Look at Bob Katter'a fixation on ending Woolworths and Coles' duopoly on food retail. He sees two dragons to fight and proposes to go up the mountain and kill them, rather than trying to address the conditions that made that mountain such an attractive place for dragons to congregate in the first place.
A farmer or grazier sees him or herself as a steward of their own land. After all, the farmer who fails to look after their own land exhausts it quickly and bankrupts their business, failing to pass it on to their own kids. This is why they resent these big city greenies who come in and tell them that because of aggregate overuse of the fresh water supply, everyone suffers and desertification and salination are taking place. The farmer resents this because to them, it's as Ann as the nose on Plain's face that the fastest way to get desertification and salination happening on their own land is to stop using water on it. What does this greenie know about farming?
It's the same attitudes that shape views, among white rural Australians, of the welfare state and the services it provides. As far as they're concerned, welfare is for the lazy and services are for the cities. In the here and the now, they don't see the intangible benefits of having a healthy welfare state, not in their own lives nor in those of their friends.
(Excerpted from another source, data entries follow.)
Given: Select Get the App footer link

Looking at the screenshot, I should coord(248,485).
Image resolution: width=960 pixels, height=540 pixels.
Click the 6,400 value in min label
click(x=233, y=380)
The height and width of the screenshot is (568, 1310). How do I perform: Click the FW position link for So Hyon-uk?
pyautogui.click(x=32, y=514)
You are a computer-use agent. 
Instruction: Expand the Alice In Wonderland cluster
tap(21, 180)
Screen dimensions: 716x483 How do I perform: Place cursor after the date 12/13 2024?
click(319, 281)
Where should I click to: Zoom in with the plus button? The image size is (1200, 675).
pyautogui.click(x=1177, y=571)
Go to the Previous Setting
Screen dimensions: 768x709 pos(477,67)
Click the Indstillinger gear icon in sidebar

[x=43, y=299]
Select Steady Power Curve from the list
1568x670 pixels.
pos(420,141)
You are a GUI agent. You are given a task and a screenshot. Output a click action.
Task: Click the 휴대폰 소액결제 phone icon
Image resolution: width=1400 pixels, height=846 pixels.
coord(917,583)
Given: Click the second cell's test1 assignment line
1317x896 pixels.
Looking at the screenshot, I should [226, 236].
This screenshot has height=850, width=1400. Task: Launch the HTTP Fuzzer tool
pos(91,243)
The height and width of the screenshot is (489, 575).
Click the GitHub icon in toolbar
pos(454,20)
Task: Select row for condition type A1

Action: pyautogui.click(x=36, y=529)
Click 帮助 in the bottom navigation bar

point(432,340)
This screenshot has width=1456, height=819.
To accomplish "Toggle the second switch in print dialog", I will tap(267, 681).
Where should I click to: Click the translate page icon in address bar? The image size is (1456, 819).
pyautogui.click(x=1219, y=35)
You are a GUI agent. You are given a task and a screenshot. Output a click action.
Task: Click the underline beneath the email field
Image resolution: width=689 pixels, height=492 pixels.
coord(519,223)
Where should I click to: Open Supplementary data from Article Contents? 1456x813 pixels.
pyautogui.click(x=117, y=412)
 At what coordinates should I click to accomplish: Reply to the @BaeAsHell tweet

As far as they're concerned, their hard earned tax dollars are being unfairly siphoned out of their own pockets and being given to the undeserving or to the cities.
This leads into the prevalence of anti Aboriginal attitudes. In the cities, Aboriginal people have more educational and employment opportunities, more support and more hope, so our exposure to the social problems facing their communities is somewhat lessened. In the country, and especially in more isolated places, these factors don't come into play, so a white country person's exposure to Aboriginal people can often be far less positive.
Perhaps on account of the isolation intrinsic to life as a farmer, people in rural areas tend to rate self-reliance as much higher on the list of virtues than a city person would. This attitude leads people to see one's success or failure in the face of adversity to be a reflection on one's own moral character. This means that they're a hardy and tenaceous lot out there. The trap here, however, is the inability to see the historical and systemic forces that perpetuate the problems in Aboriginal communities and instead see these problems as the culmination of a thousand individual moral failures of the affected Aboriginal people themselves.
Why should we give any special rights or even recognition, they reason, to a bunch of drunken, violent layabouts? They have every chance, they think, to lift themselves out of their situation, clean themselves up and get a job, but they fail to do so consistently. Nope, the thinking goes, they haven't earned the right to even be treated like equals.
Asylum seekers get it even worse, because not only are they coming and taking up tax dollars, but they're also foreign, which means they could be bringing problems into the country that haven't even been dreamed of yet.
TL;DR - The Queensland and Western Australian electorates love them some bootstraps and distrust city intellectuals on account of their pushing impractical pie-in-the-sky schemes onto their practical, self-reliant communities.